>>>>
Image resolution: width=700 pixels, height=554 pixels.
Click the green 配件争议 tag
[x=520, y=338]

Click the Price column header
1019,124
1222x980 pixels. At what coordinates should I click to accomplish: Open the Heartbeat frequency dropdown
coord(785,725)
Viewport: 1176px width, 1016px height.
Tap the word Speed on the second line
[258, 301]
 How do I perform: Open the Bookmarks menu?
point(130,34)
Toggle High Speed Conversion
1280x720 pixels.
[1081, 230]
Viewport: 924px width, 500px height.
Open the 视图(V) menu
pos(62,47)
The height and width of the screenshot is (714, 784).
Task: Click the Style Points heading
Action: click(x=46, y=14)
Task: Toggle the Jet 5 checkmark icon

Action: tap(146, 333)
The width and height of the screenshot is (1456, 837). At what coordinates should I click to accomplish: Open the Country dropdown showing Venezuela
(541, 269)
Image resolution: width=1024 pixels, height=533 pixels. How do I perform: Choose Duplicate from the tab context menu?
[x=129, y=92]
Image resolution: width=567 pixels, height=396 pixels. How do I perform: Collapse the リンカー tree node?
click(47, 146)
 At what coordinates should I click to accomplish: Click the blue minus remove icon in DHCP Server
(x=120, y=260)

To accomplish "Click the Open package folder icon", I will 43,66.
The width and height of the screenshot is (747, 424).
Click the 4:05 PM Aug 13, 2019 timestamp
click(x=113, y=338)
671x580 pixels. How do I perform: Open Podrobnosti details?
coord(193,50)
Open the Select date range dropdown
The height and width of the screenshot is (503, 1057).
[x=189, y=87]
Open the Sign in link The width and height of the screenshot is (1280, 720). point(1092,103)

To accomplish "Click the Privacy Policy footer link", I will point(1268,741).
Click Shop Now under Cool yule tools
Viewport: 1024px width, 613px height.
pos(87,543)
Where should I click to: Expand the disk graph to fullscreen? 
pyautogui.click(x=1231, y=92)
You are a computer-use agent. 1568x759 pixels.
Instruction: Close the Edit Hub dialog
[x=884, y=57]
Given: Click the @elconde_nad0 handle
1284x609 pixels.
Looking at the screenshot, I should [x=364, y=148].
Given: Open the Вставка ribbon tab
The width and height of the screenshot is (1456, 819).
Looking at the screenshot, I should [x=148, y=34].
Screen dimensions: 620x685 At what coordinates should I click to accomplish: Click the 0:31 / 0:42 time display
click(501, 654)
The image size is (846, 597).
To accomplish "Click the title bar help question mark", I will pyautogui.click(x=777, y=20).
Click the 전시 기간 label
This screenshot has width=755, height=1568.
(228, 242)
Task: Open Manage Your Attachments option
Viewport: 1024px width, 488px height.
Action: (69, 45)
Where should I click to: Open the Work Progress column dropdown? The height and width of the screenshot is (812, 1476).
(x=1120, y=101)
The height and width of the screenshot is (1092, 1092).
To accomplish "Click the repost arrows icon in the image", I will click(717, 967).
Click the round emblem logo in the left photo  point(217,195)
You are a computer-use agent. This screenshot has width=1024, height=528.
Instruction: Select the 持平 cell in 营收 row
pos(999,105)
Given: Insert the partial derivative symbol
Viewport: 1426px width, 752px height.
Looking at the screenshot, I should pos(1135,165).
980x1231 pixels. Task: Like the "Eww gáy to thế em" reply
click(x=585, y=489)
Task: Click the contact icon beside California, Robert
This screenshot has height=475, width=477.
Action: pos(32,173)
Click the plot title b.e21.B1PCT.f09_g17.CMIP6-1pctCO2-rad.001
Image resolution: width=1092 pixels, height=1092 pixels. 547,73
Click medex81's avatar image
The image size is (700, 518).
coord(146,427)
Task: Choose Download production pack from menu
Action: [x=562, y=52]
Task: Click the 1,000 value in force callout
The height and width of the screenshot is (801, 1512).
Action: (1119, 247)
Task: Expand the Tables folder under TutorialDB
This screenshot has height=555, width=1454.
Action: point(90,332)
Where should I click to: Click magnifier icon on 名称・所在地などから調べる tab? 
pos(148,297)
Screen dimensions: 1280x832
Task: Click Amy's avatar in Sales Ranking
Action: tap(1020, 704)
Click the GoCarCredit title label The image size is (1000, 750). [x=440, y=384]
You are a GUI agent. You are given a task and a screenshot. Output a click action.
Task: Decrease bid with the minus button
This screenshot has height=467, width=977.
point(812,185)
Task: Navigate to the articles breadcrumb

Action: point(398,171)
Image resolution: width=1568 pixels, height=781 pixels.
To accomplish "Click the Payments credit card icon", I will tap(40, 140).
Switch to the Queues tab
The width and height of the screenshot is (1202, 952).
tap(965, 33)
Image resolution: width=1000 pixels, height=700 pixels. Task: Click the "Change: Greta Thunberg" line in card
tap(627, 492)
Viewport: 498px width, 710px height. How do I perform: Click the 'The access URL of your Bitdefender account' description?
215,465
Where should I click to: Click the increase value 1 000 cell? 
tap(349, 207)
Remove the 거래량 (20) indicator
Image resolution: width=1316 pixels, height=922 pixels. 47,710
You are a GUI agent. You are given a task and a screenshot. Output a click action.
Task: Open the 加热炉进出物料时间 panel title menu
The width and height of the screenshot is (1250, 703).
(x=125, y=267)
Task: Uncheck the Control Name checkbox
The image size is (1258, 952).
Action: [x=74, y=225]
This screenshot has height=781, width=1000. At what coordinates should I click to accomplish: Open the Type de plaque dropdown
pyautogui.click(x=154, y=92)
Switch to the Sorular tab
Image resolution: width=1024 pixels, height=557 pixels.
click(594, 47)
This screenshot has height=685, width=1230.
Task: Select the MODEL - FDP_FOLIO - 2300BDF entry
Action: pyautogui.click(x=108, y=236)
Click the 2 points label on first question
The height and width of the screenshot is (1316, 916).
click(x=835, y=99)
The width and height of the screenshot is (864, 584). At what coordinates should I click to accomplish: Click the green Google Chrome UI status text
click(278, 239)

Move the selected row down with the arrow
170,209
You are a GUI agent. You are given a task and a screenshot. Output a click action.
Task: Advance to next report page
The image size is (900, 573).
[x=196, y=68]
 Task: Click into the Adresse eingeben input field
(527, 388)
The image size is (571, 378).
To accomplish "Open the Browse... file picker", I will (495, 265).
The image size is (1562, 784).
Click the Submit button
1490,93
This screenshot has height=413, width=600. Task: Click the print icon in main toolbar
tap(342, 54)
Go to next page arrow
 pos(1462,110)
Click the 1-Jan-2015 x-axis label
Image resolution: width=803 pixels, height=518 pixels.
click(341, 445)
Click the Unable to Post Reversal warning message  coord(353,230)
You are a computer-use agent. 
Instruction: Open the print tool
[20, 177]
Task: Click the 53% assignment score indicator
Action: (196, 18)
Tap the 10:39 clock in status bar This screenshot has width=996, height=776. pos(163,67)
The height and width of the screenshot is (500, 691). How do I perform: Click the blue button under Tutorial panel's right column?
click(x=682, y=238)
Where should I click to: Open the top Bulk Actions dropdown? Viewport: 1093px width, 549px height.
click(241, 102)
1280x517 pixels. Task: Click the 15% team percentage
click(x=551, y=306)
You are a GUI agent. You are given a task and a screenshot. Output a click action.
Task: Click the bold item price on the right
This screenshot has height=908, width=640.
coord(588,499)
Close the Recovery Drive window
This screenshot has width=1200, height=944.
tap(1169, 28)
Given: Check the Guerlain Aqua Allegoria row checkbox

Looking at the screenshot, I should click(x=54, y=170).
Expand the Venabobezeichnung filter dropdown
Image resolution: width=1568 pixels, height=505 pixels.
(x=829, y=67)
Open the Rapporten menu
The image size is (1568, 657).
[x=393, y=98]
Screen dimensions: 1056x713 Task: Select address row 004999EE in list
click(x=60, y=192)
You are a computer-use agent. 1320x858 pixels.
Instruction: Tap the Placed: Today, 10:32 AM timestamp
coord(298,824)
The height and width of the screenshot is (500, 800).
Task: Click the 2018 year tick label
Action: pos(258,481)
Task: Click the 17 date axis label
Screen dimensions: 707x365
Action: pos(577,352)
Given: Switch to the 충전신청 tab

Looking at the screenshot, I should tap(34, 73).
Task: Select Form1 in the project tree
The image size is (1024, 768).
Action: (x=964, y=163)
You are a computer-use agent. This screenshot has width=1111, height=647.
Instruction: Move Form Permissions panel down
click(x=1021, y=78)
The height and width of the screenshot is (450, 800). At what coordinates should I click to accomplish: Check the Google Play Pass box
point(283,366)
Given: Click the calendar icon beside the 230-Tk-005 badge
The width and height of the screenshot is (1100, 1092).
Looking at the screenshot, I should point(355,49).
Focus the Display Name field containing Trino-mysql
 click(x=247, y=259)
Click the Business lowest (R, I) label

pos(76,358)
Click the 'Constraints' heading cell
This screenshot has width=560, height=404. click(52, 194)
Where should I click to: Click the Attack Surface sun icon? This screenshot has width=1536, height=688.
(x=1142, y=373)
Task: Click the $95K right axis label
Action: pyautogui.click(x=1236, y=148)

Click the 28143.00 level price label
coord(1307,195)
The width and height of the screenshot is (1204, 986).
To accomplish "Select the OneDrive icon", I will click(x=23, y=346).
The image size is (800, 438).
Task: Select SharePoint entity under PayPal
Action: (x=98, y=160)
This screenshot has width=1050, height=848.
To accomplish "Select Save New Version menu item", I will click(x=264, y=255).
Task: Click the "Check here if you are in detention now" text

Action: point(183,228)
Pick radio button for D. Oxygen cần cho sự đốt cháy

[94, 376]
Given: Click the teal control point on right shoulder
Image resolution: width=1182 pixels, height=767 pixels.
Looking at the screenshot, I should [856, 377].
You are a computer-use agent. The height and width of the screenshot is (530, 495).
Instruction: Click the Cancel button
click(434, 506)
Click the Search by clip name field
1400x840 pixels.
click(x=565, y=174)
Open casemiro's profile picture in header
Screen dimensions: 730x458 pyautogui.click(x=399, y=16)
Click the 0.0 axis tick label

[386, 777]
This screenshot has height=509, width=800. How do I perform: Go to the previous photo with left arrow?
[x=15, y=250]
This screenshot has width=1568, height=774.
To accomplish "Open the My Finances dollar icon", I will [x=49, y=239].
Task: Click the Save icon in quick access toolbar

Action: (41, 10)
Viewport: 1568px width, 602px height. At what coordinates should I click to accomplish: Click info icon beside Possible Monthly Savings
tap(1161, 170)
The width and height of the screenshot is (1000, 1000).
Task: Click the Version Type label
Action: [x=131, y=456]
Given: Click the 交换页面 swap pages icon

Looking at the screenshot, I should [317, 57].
<<<<
- Your instructions -
What is needed is the number of lines above that include the string "date", and nothing else.

- Reply to the exercise -
2